Theoretical Guarantee for Diffusion Models: Theorem 1 proves that diffusion generation maintains distribution proximity, providing a theoretical basis for operating in latent space rather than pixel space.

Limitations & Future Work¶

In low IPC settings (e.g., IPC=10), it still lags behind the patch-based method of RDED (RDED 42.0% vs DDOQ 33.1% with UNet backbone).
DDOQ is slightly inferior to D4M on Transformer student architectures like Swin-T (57.4% vs 58.1%), which may require more fine-grained hyperparameter tuning.
The convergence rate \(\mathcal{O}(K^{-1/d})\) slows as the latent dimension \(d\) increases, potentially weakening the effect in high-dimensional scenarios.
Relies on the quality of pre-trained LDM/DiT; the fidelity of generated images is limited by the capability of the base model.
Soft labels rely on an extra pre-trained classifier (e.g., ResNet-18), and maximum performance is capped by the accuracy of that classifier (69.8%).
The possibility of combining with diffusion guidance methods (e.g., IGD) has not been explored; the two could be complementary.

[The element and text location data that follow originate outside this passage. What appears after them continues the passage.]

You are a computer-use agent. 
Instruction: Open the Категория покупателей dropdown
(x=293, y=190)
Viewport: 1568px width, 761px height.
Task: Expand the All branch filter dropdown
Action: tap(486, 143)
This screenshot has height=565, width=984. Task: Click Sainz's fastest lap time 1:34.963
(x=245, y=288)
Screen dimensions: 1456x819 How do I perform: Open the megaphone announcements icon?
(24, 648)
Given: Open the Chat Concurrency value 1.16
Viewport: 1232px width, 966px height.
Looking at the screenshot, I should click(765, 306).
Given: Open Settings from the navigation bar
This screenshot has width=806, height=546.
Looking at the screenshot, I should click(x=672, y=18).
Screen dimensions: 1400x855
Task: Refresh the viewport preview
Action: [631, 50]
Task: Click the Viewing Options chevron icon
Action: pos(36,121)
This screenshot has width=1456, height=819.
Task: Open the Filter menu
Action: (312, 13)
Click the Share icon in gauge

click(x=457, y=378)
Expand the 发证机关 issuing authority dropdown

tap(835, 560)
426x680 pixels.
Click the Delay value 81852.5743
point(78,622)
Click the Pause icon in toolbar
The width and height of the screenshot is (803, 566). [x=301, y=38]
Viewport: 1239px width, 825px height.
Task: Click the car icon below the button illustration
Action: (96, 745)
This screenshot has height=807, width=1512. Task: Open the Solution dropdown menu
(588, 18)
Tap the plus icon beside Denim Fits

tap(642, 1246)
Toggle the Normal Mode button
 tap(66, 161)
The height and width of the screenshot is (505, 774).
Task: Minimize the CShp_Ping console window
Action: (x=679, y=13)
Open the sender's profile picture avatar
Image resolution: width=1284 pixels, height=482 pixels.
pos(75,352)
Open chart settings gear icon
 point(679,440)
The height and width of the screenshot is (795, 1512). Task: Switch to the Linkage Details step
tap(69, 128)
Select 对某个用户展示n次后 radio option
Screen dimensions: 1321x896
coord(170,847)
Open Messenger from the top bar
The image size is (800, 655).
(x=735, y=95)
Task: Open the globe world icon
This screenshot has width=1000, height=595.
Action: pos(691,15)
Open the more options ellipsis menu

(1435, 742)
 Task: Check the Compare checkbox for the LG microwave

Direct comparison with D4M: Consistency improvements gained simply by adding weights indicate that the upgrade from Wasserstein barycenter to optimal quantization is key.
Comparison with RDED: RDED is stronger at low IPC but not scalable; DDOQ is superior at high IPC and has constant memory requirements.
Optimal quantization theory can be extended to other scenarios requiring data approximation, such as data summarization in federated learning.

Rating¶

Novelty: ⭐⭐⭐⭐⭐ (Optimal quantization perspective + consistency proof, outstanding theoretical contribution)
Experimental Thoroughness: ⭐⭐⭐⭐ (ImageNet-1K with multiple IPCs and architectures, but lacks more datasets)
Writing Quality: ⭐⭐⭐⭐⭐ (Rigorous theoretical derivation, clear algorithm description)
Value: ⭐⭐⭐⭐⭐ (Provides a theoretical foundation for dataset distillation, simple and efficient method)